I ricercatori dell’Università della Città di Osaka hanno scoperto che il ceppo di un batterio conosciuto perché causa l’acne, diffuso sulla pelle anche delle persone senza acne, può rilevarsi positivo per la stessa pelle in quanto sembra migliorare il suo livello di resistenza. Lo studio, svolto sui nematodi, è stato reso possibile dai miglioramenti nelle tecnologie di sequenziamento e genetici di vari ceppi di batteri avutisi negli ultimi anni.[1] Lo studio è disponibile su Microbiology Spectrum
.[2]
Batterio Cutibacterium acnes
Grazie a queste tecnologie i ricercatori hanno scoperto che un determinato ceppo del batterio Cutibacterium acnes, che è uno di quelli che causa l’acne, migliorava la difesa da parte della pelle dei nematodi dai batteri patogeni che causano infezione tra cui lo Staphylococcus aureus.
Ayano Tsuru, studente laureato dell’Università giapponese e autore principale dello studio, spiega che il C. acnes probabilmente riesce a proteggere la pelle dall’invasione dei batteri patogeni inibendoli.[1]
Esperimenti sul Caenorhabditis elegans
I ricercatori hanno svolto gli esperimenti sul Caenorhabditis elegans, un piccolo verme nematode di 1 mm di lunghezza molto facile da studiare per la sua semplicità di costituzione interna (proprio per questo è diventato uno dei soggetti animali più utilizzati in laboratorio).
I ricercatori hanno valutato gli effetti di diversi ceppi del batterio Cutibacterium acnes, isolati da campioni di pelle umana, sui nematodi.
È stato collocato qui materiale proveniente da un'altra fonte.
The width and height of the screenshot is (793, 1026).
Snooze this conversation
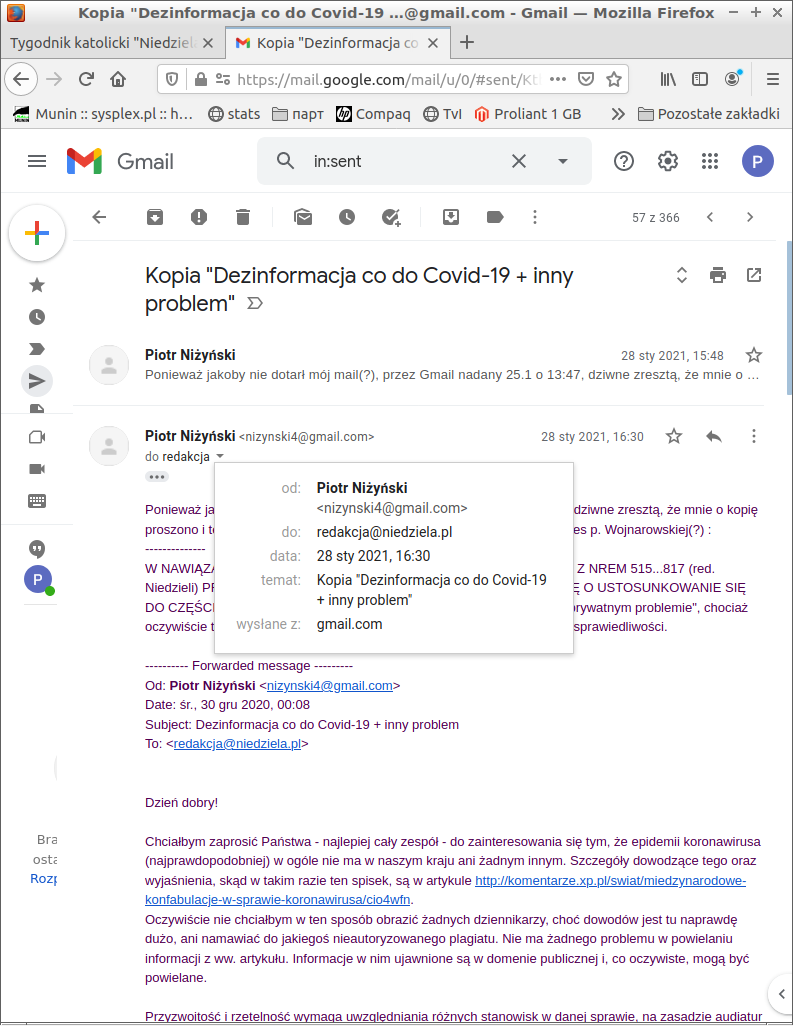coord(346,217)
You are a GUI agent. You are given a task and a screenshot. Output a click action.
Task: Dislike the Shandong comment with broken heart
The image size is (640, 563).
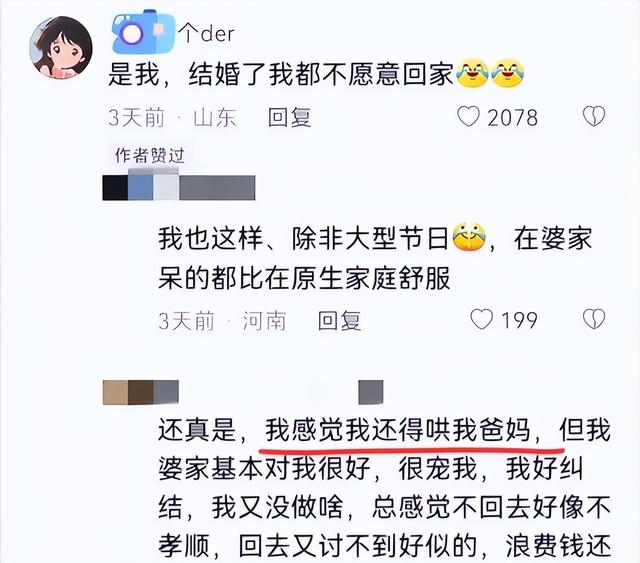click(594, 117)
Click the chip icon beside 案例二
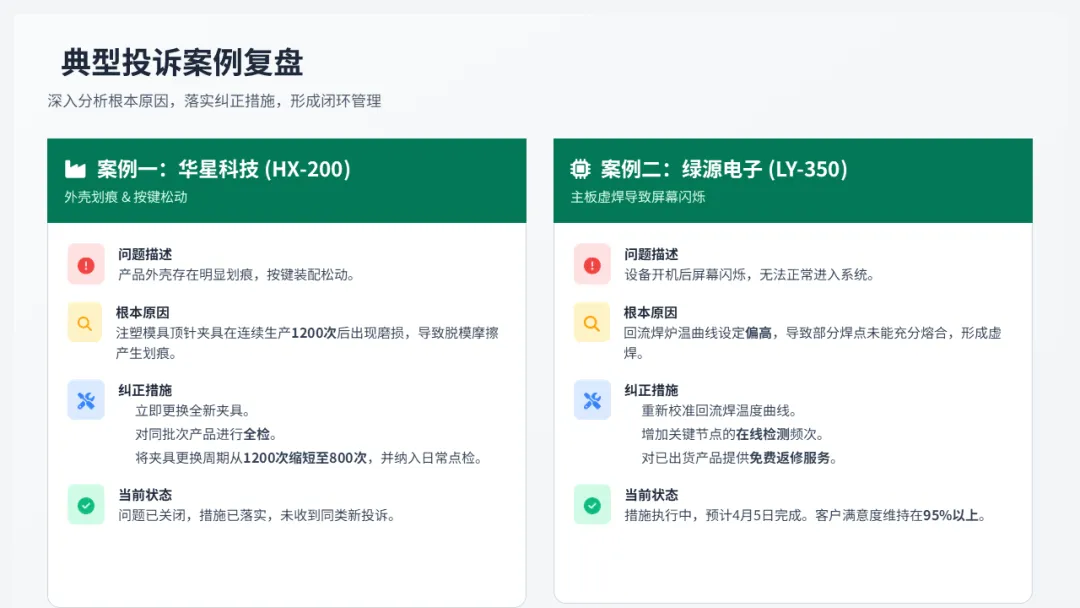Image resolution: width=1080 pixels, height=608 pixels. [579, 169]
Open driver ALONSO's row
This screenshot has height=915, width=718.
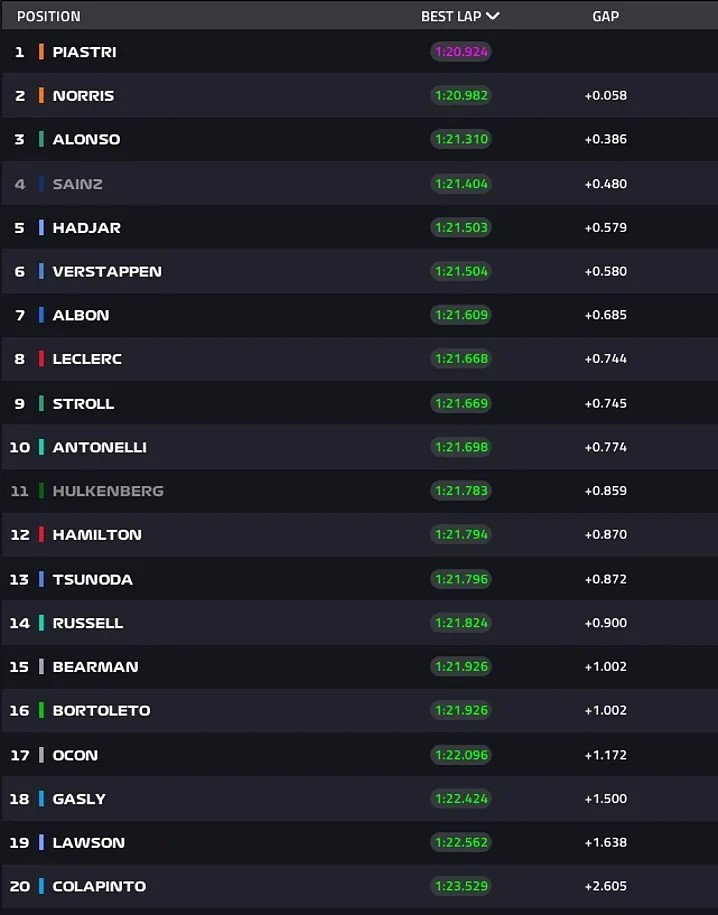click(x=86, y=140)
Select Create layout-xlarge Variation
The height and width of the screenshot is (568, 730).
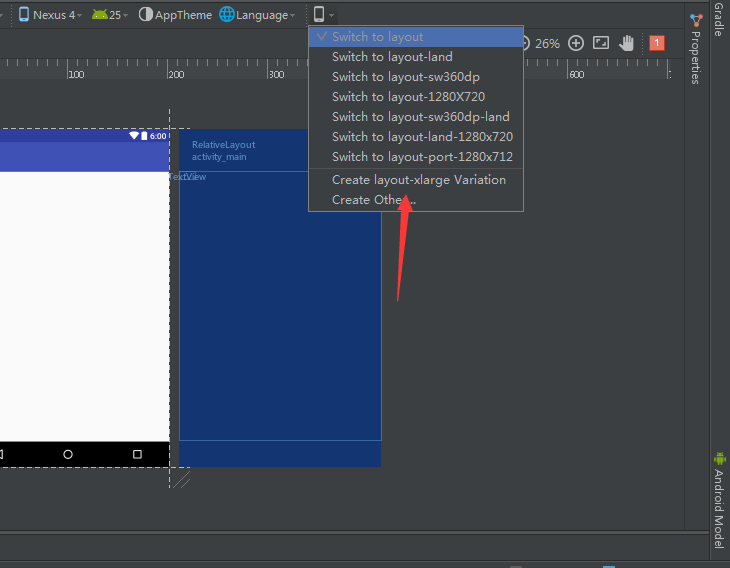[419, 180]
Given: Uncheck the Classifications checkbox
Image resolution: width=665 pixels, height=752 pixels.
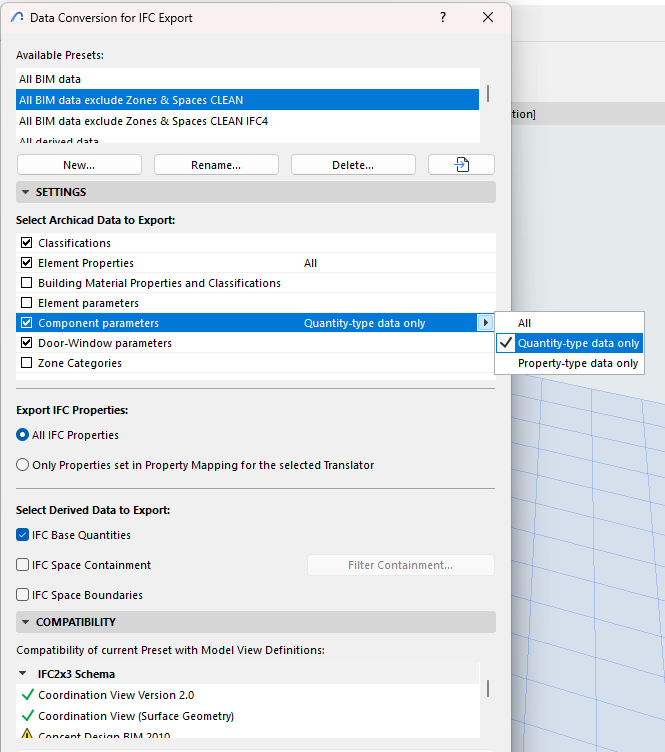Looking at the screenshot, I should [x=27, y=243].
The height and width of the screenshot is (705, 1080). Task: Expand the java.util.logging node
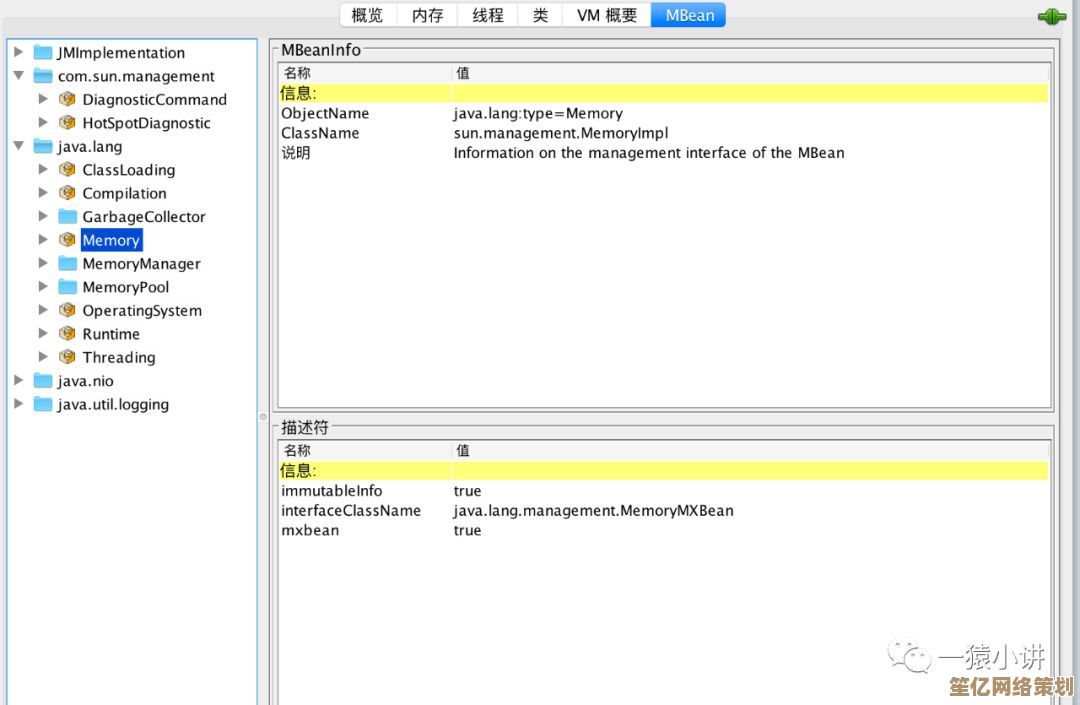click(19, 404)
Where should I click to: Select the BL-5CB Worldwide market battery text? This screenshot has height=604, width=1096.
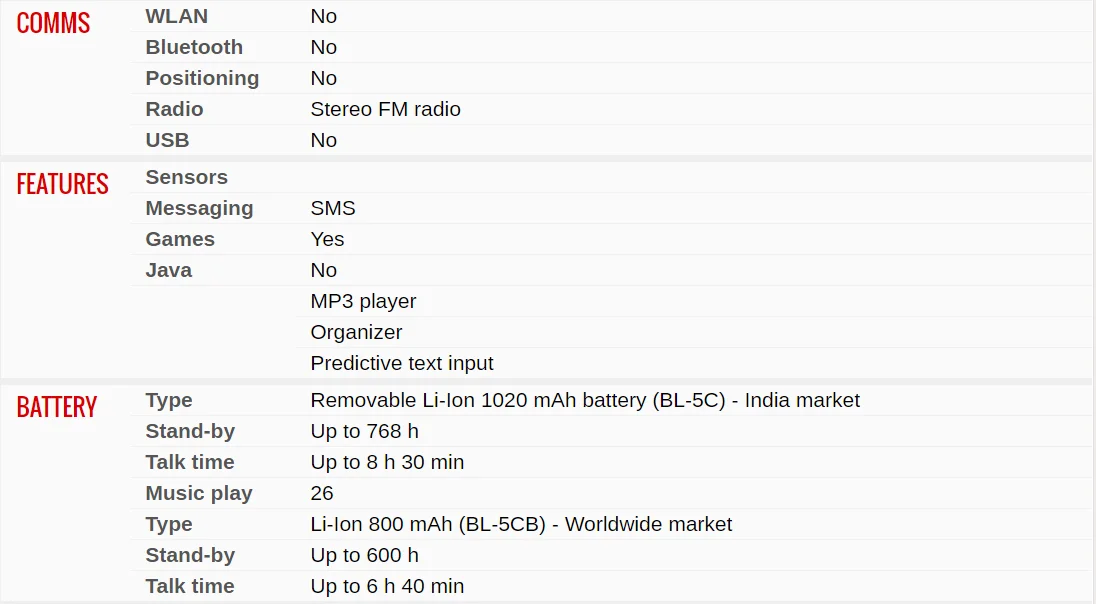tap(521, 524)
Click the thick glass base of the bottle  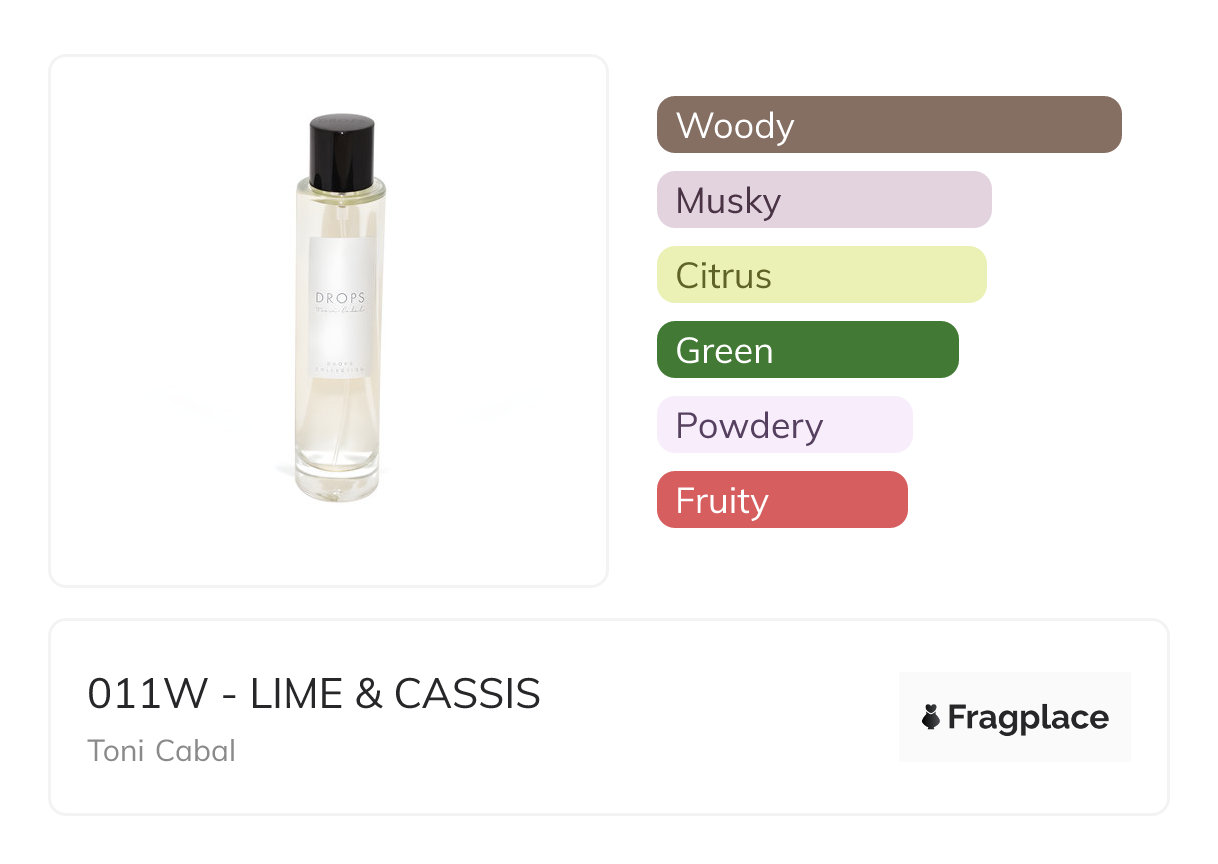click(x=338, y=485)
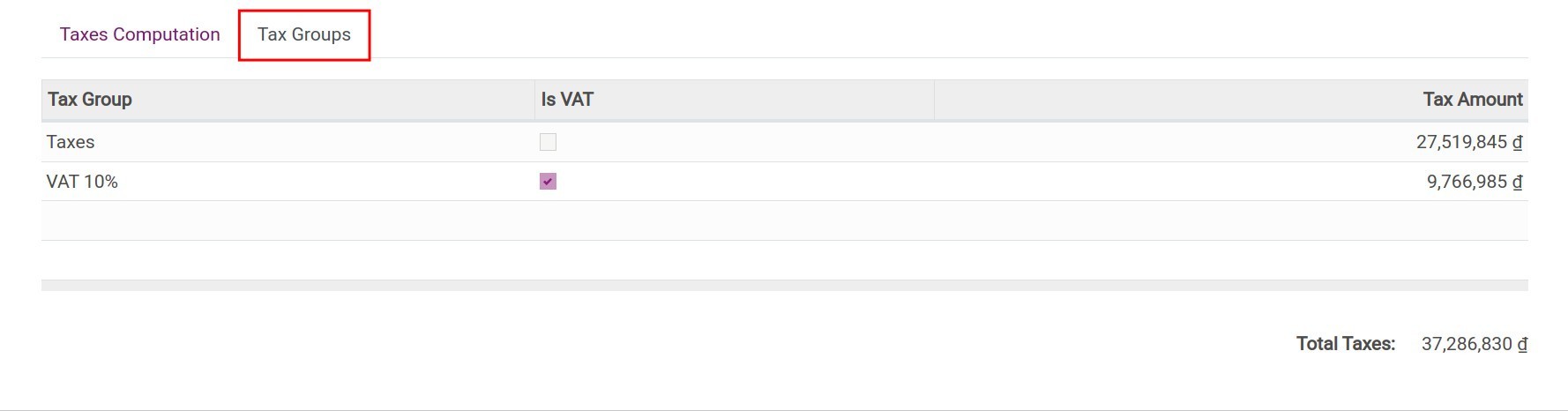This screenshot has width=1568, height=411.
Task: Click the first empty row below VAT 10%
Action: [784, 220]
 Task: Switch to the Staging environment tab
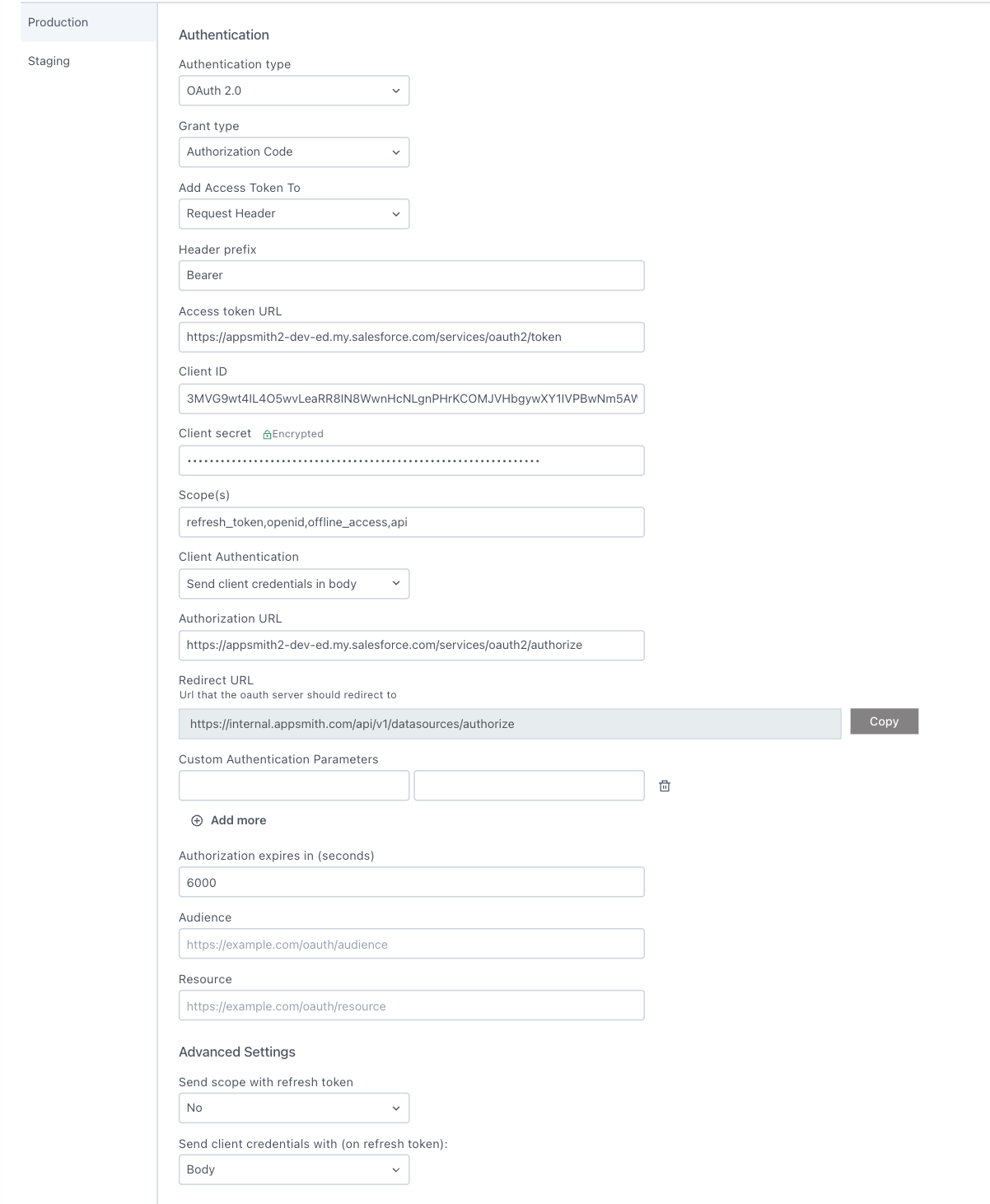[49, 60]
In particolare un ceppo, l’RT6, a differenza degli altri ceppi, non accorciava la vita del nematode. Hanno inoltre fatto altri esperimenti sui nematodi infettati dallo Staphylococcus aureus e anche in questo caso il ceppo di batterio prolungava la vita dei nematodi infetti.[1]
Alcuni ceppi attivavano geni collegati all’immunità
Ulteriori analisi di sequenziamento dell’RNA mostravano poiché questi ceppi di Cutibacterium acnes attivavano particolari geni collegati all’immunità e alla difesa biologica nel nematode, una sorta di attivazione della resistenza allo stafilococco infettivo.
Secondo Eriko Kage-Nakadai, autore consulente dello studio, questi risultati mostrano che quando si fanno valutazioni degli effetti biologici dei batteri sul corpo, anche quello umano, si debbono fare differenziazioni in base al ceppo.[1]